Sklar’s larger problem is that he has stopped making art. He is full of self-expression but can no longer feel the freedom he insists comes from setting and solving one’s own artistic problems. Bitter, he has stopped paying attention to the art of others.
You might think this is a problem stemming from a long career, especially since both Soderbergh and Solomon are also men of a certain age. But by the end of the film, we see that Sklar has been fighting the same fight since he was a boy, while Butler is mired in equal but opposite problems. She pays so much attention to others that she tries to inhabit their skin rather than ever expressing herself. She, too, is failing to find real connections.

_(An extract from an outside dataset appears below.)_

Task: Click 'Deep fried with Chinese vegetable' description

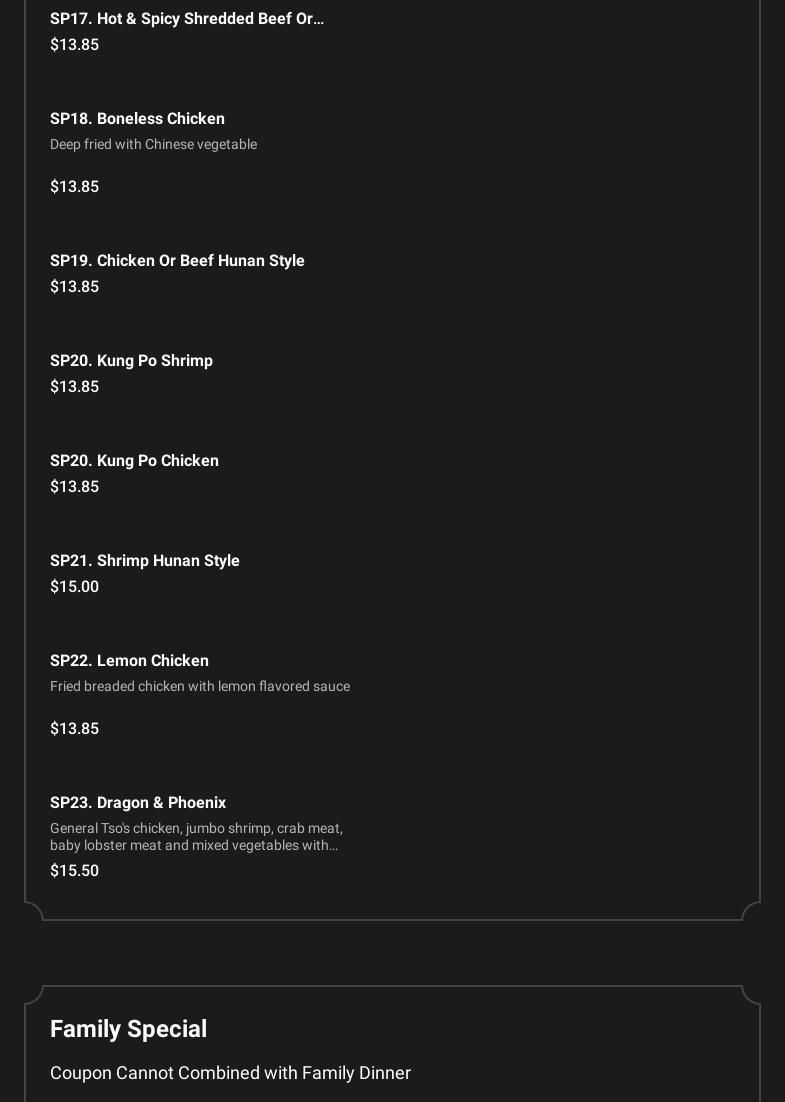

The film has a surprisingly clear-eyed view of the realities of art forgery; namely, that it happens fairly regularly and that no one — not forgers, not galleries, and certainly not buyers — wants it to be uncovered. The only unrealistic touch comes when Butler spends a night whipping up a batch of fakes that fool their intended audience the very next morning, though they surely must still have smelled like fresh paint.

When I finished my hour of looking through the distorting lens stuck into Duchamp’s sculpture with the commanding title, I started giggling in the gallery. Spending so much time with the piece (currently in a fantastic Duchamp retrospective at the Museum of Modern Art in New York) hadn’t changed what I saw. But asking myself why I had bothered made me realize how silly it was to follow orders just because they came from a famous artist. By trolling me from beyond the grave, Duchamp prodded me to come up with my own answers to the question of what exactly the point of looking at art is.
I’ve decided that I love to pay sustained attention to art because of the resulting feeling of a profound sense of connection with the artist. It’s as if I’m standing with Géricault as he puzzles out how to twist so many figures together into a heap of despair, or handing pigments to the ancient Roman painter who layers on shades of green to imitate leaves shaking in a summer breeze.
Like Duchamp, The Christophers will leave you with impish questions rather than answers. You’re just going to have to come up with those for yourself.
The Christophers (2026), directed by Steven Soderbergh, is screening in select theaters in the United States. It will be released in the United Kingdom and the Republic of Ireland on May 15.